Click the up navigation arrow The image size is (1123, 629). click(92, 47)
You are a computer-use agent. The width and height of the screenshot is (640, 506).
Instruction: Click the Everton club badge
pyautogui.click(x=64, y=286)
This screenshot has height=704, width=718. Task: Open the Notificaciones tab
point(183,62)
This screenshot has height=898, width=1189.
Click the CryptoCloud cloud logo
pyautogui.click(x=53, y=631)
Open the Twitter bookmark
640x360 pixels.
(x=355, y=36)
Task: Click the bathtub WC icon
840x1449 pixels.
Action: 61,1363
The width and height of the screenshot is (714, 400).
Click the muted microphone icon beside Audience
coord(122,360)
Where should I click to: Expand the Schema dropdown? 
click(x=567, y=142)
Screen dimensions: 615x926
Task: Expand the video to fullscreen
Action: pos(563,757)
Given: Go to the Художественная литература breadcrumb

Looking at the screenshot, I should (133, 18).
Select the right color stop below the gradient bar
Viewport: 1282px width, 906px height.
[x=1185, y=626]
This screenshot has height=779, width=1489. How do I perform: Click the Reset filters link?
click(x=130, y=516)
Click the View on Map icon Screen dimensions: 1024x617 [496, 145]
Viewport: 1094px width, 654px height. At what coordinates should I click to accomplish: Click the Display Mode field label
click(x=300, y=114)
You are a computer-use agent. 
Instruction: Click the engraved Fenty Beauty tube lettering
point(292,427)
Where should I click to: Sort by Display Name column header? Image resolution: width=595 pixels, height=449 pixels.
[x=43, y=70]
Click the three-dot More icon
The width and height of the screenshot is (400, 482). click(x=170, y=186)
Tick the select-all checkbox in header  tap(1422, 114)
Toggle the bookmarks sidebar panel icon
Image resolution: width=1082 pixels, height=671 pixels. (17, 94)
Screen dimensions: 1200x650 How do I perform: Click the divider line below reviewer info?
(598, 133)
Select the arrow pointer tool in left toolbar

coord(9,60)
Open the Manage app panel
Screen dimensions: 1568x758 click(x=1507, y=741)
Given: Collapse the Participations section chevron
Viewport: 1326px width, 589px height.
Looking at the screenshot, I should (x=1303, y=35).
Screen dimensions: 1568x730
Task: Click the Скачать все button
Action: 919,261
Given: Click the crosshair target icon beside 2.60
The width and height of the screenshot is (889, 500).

§ **How to complete this task**
Each line above where the word "computer" occurs should be returned in full.

§ **Problem solution**
You are a computer-use agent. The width and height of the screenshot is (640, 506).
You are a computer-use agent. 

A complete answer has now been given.